Parler des élections législatives au travail peut être sanctionné, voici ce qu'un salarié peut dire ou pas
Les élections législatives animent les conversations, y compris en entreprise. Mais attention : le salarié qui exprimerait ses opinions politiques un peu trop librement prend aussi des risques.
Dans certaines entreprises, les élections législatives des 30 juin et 7 juillet sont un sujet tabou entre collègues. Mais dans d'autres, elles peuvent être au cœur des conversations, générant parfois des conflits verbaux entre salariés d'opinions différentes. Si une partie des salariés n'hésitent pas à affirmer leur positionnement politique dans l'entreprise, d'autres préfèrent s'autocensurer sur ces questions d'ordre personnel afin d'éviter que leurs propos n'impactent leur vie et leur carrière professionnelles.
Que dit le droit du travail sur cette question ? Il existe une règle de principe simple : la liberté d'expression étant un droit fondamental, les salariés sont normalement libres d'exprimer leurs opinions sur leur lieu et pendant leurs horaires de travail. Selon le Conseil d'Etat (25/01/89, n° 64296), un employeur ne peut pas, par exemple, insérer une clause dans le règlement intérieur visant à interdire les sujets de conversations politiques. En outre, l'article L. 1132-1 du Code du travail protège la liberté d'opinion et d'expression des salariés en prévoyant qu'aucun d'entre eux ne peut être sanctionné, licencié ou faire l'objet d'une mesure discriminatoire en raison de ses opinions politiques.

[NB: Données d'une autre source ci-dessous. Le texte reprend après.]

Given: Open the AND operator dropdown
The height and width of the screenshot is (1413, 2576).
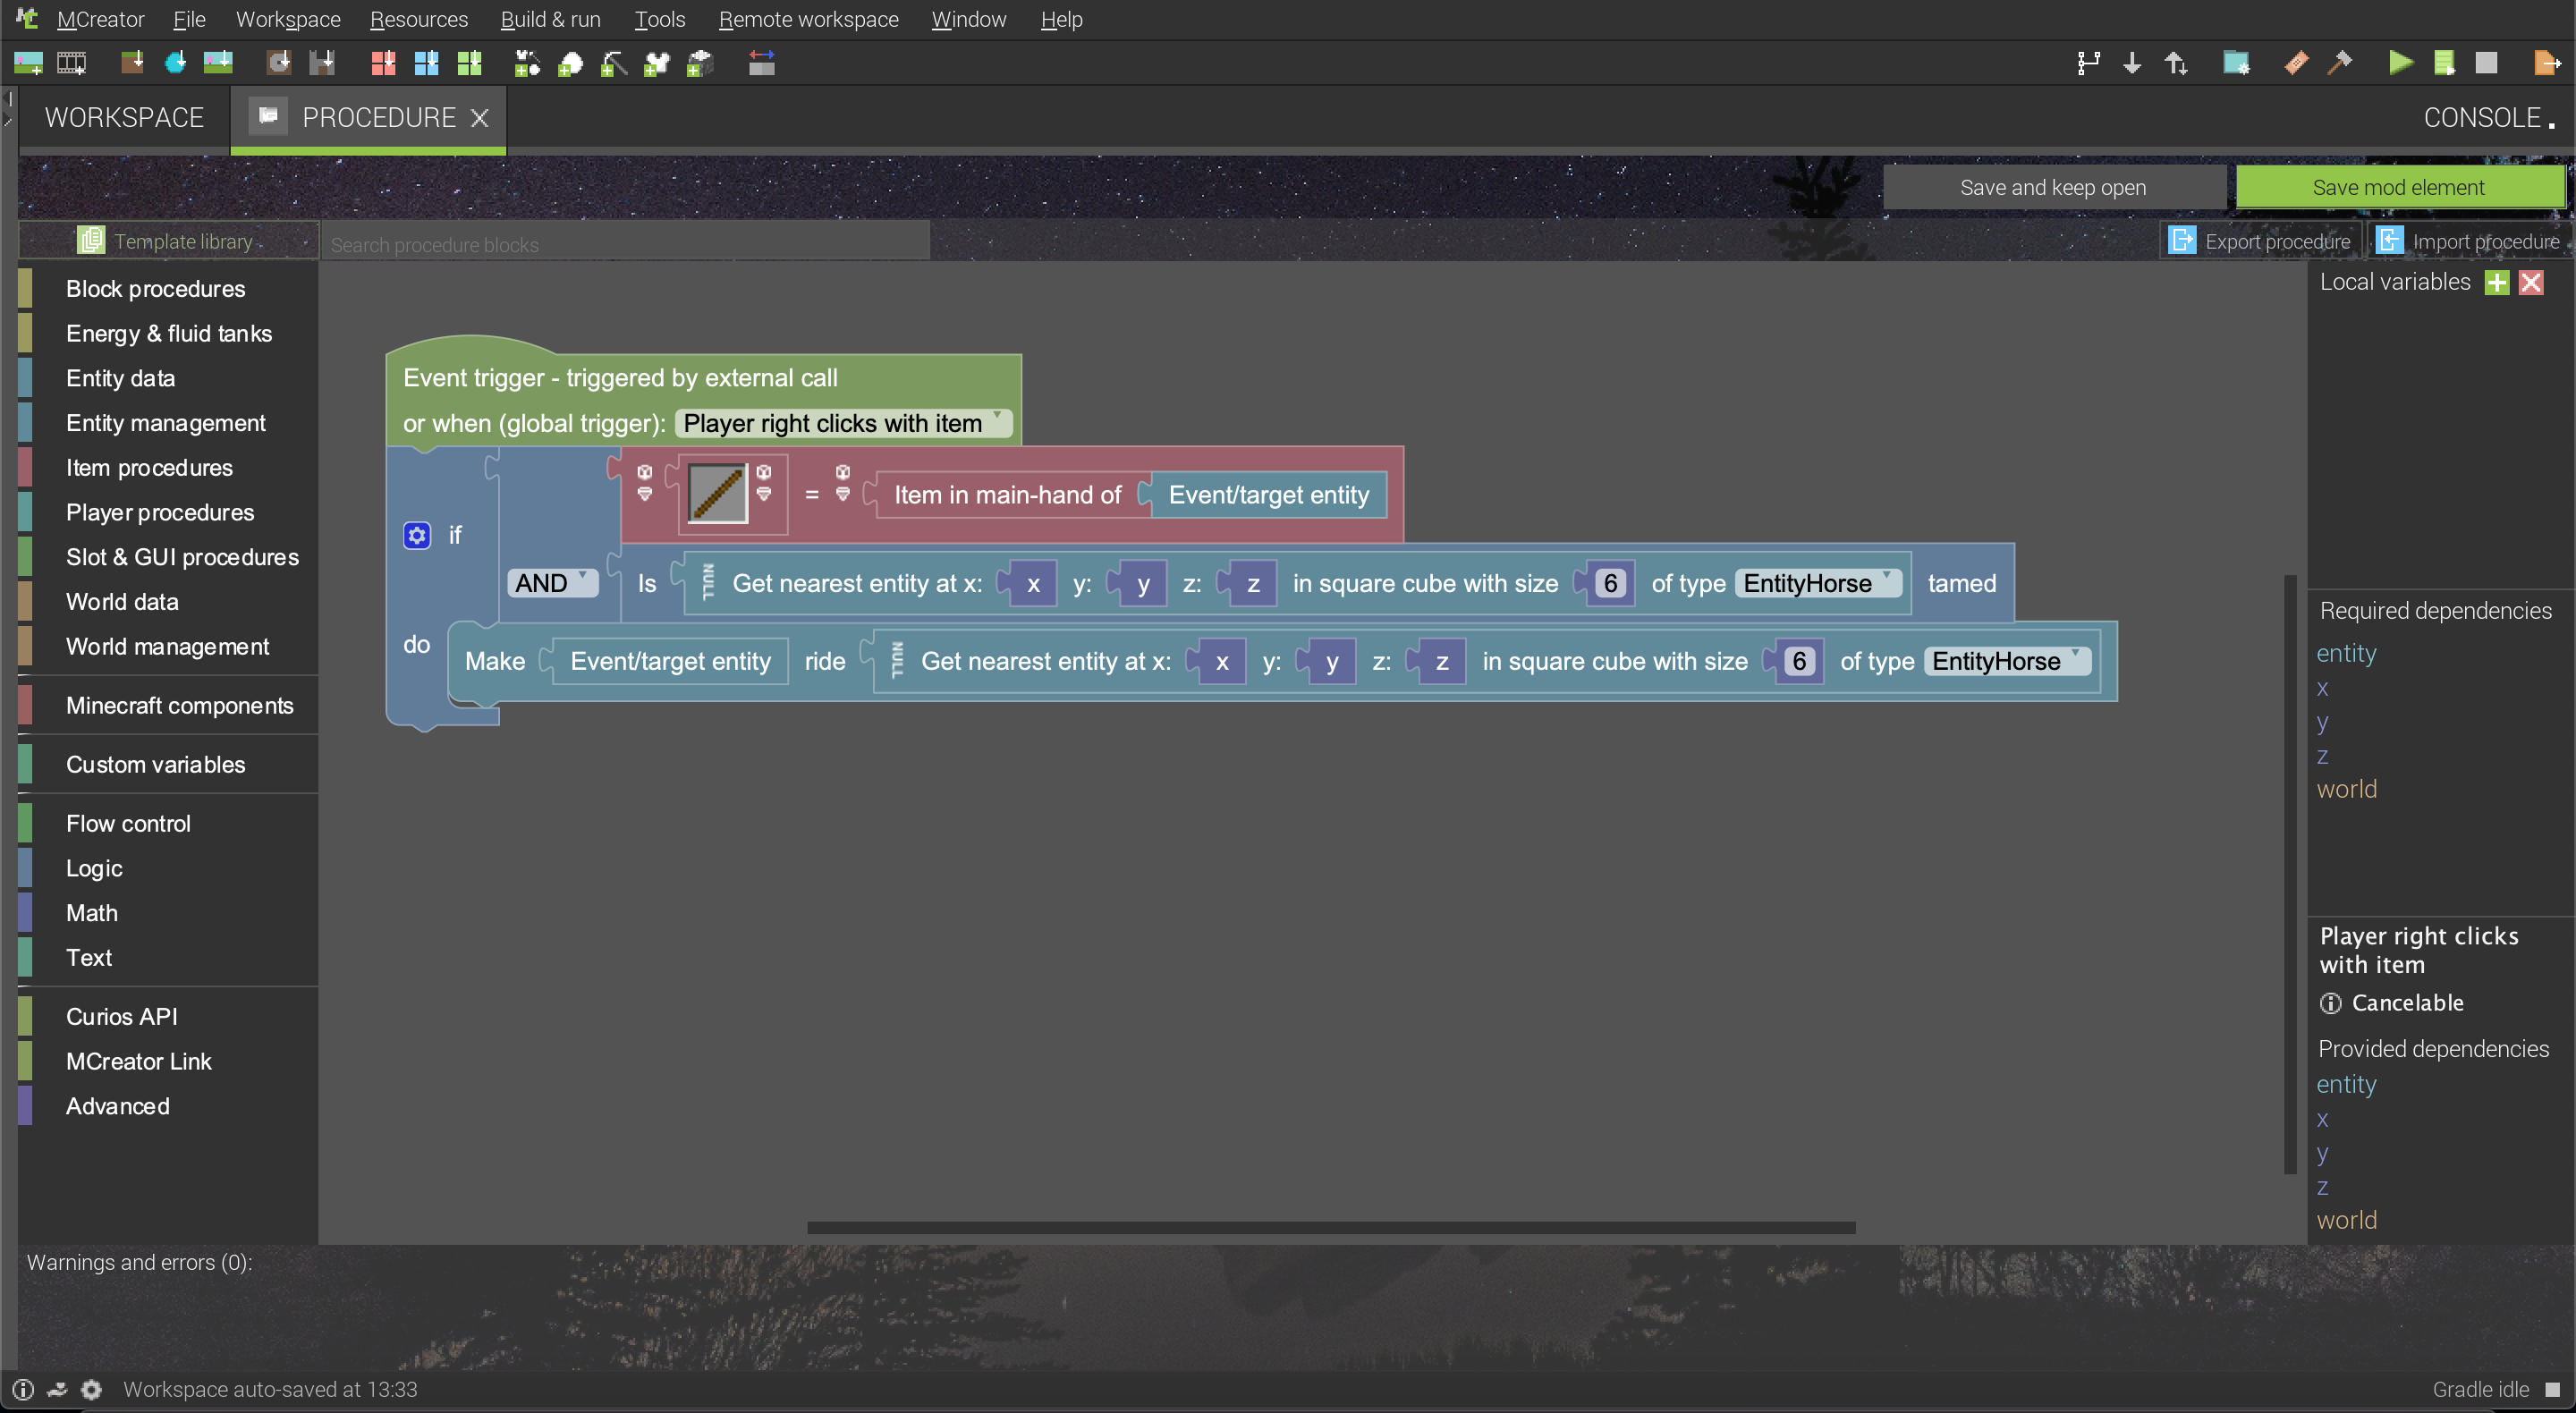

Pour autant, les débats politiques ne doivent pas nuire au bon fonctionnement de l'entreprise. L'article L. 1121-1 du Code du travail prévoit ainsi que des restrictions peuvent être apportées à la liberté d'expression des salariés dès lors qu'elles sont justifiées par la nature de la tâche à accomplir et proportionnées au but recherché. En pratique, sont surtout visés ici les collaborateurs qui exprimeraient leurs opinions alors qu'ils sont en contact direct avec la clientèle, l'affirmation de leurs positions politiques devant des clients pouvant s'avérer aussi inutile que nuisible à l'entreprise.
Si la liberté d'expression est la règle, les opinions politiques d'un salarié ne doivent pas non plus conduire à certains abus. On songe par exemple aux salariés qui utiliseraient à des fins militantes les moyens mis à leur disposition par l'entreprise pour accomplir leurs tâches professionnelles. La cour d'appel de Versailles (arrêt n° 10-05816 du 14 mars 2012) a, par exemple, validé le licenciement pour faute grave d'un salarié qui se servaient des moyens d'affranchissement de son entreprise pour adresser des courriers d'invitation à une réunion politique.
En pratique, les avocats en droit du travail conseilleront plutôt à leurs clients de limiter les débats politiques dans l'entreprise. Car si la discrimination en raison des opinions politiques est officiellement interdite par la loi, elle existe encore malheureusement en pratique. Et même si l'employeur encourt des poursuites pénales dans cette situation, il sera difficile pour le salarié de prouver l'existence d'une discrimination pour raisons politiques.